Human trafficking is modern slavery, even if it might not be as brazen as slave ships landing in Africa to take shackled souls to new lands. Some do come by ship, but more by plane or train, often just as with ordinary travellers. They may not be chained together or branded, but they are exploited and invariably threatened. Nor do they almost invariably come from Africa, instead from all parts of the globe. The level of treatment may vary, from callous indifference to appalling degradation and from serious threats to severe violence, but all forms are equally vile and repulsive, as it was all those years ago.
The Scottish Government is right to raise the issue and highlight the problem. Over recent years new laws have been enacted providing a more robust framework to deal with what is an international trade. It doesn’t just arrive in Scotland, because Scots gangs have been involved in operating trafficking in Ireland. But it flows in and out and around the globe, hence why close co-operation is required not just with law enforcement in Ireland and the rest of the UK, but with Europol and Interpol. The inception of Police Scotland has allowed for a dedicated unit to be established to focus not just on the perpetrators but the victims. Moreover, additional support has been provided to those who work with those often vulnerable and invariably frightened individuals.
What’s needed now is awareness and action not just by the authorities or charities but by us all, because it is happening all around. Crime is frequently seen as something that blights urban deprived areas, not more affluent parts or rural idylls. Yet this vile trade is more likely to be happening just there, where employment and opportunity abound, than in the areas normally associated with offending. The maps showing the extent of the problem in Scotland will have amazed many, as those areas highlighted are not normally associated with criminality and its residents are law-abiding.
It is a deeply complex matter and it’s understandable that people might not even have been aware of the possibility of trafficking existing in their midst. The image often portrayed is of prostitution or labour gangs. Of course these are factors, but it’s far wider than that and much more insidious. Many being trafficked are aware of it going on though some are duped and believe that a job awaits. They’re not manacled but are tethered in other ways. Sometimes it’s the threat of violence to them or to their families back home, other times it can be the money due to them or owed by them, never mind the passport removed from them or the visa never obtained by them.
A few years back I met victims who had been freed from small towns in the north of Scotland and heard of others being abused in a lovely town in our south west corner. They weren’t in prostitution or slave labour, but fishing and agriculture, and to all intents and purposes would have looked as if they were going about their daily business. It’s no wonder the local community were appalled upon hearing of it.
Those involved in the trade are skilled and adept at keeping below the radar, not just of law enforcement but of prying eyes. That’s why much of the exploitation happens if not secretly, then certainly discreetly. The problem is compounded by the victims’ fear both of those that are enslaving them and those who might liberate them. Many come from societies where police and law enforcement are not the benign services that we have in Scotland. There’s a fear of authority ingrained from the world from which they come. Those fears are played on by those holding them, to reduce the risks of seeking to flee and get help.
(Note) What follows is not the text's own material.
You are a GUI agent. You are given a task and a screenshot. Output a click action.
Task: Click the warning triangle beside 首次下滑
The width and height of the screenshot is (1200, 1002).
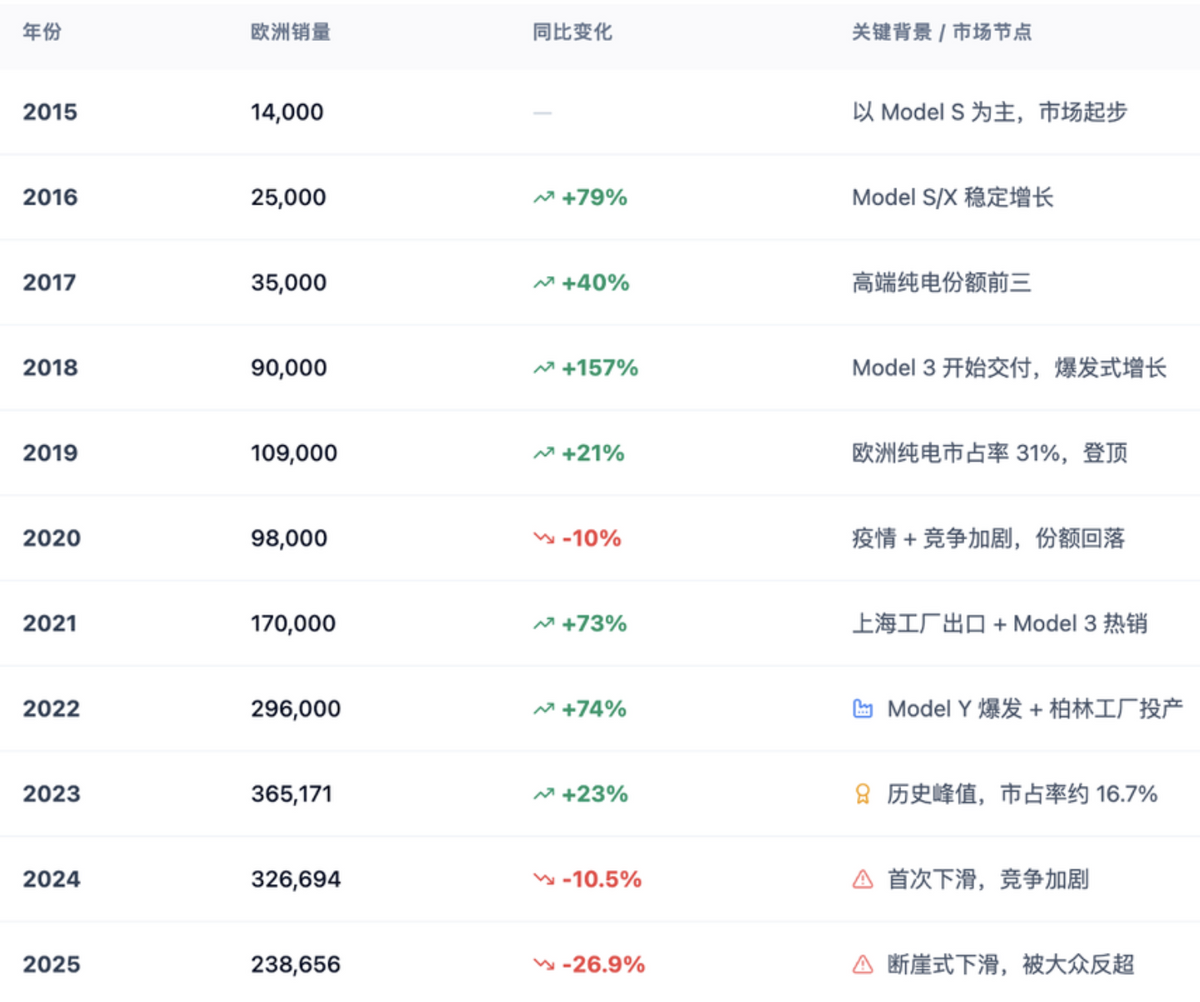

All of that is compounded by a sense of hopelessness and alienation that abounds when away from home in a strange land and where access to the outside world is restricted. I recall being told a story by the Police Service of Northern Ireland which could be funny if it wasn’t tragic. They’d freed some Vietnamese being exploited by a gang in a rural town in County Antrim. When an interpreter arrived, they were asked if they knew where they were. They insisted they were in London. Despite the best efforts of the PSNI they wouldn’t believe that they were in a small town just outside Belfast, not the great metropolis.
That’s why raising awareness is so vital. There are signs to look for and they need to be advised not just to public officials but to all of us. Progress has been made within both the public and private sector. I recall a summit being held a few years back for that very purpose. Health workers need to be able to identify tell-tale signs of abuse among people they treat, as much as registrars need to keep an eye out for fictitious marriages. When the couple obviously don’t appear to know each other, something’s clearly amiss!
The private sector has equal obligations and those who attended went away understanding the issue and their requirements. Business has to look out for tell-tale signs in workers and suppliers.
More needs done and by all of us, not just law enforcement, or public authority and private business. We are our brother and sister’s keeper and we have an obligation to ensure that no-one is kept in bondage anywhere; and certainly not in our land.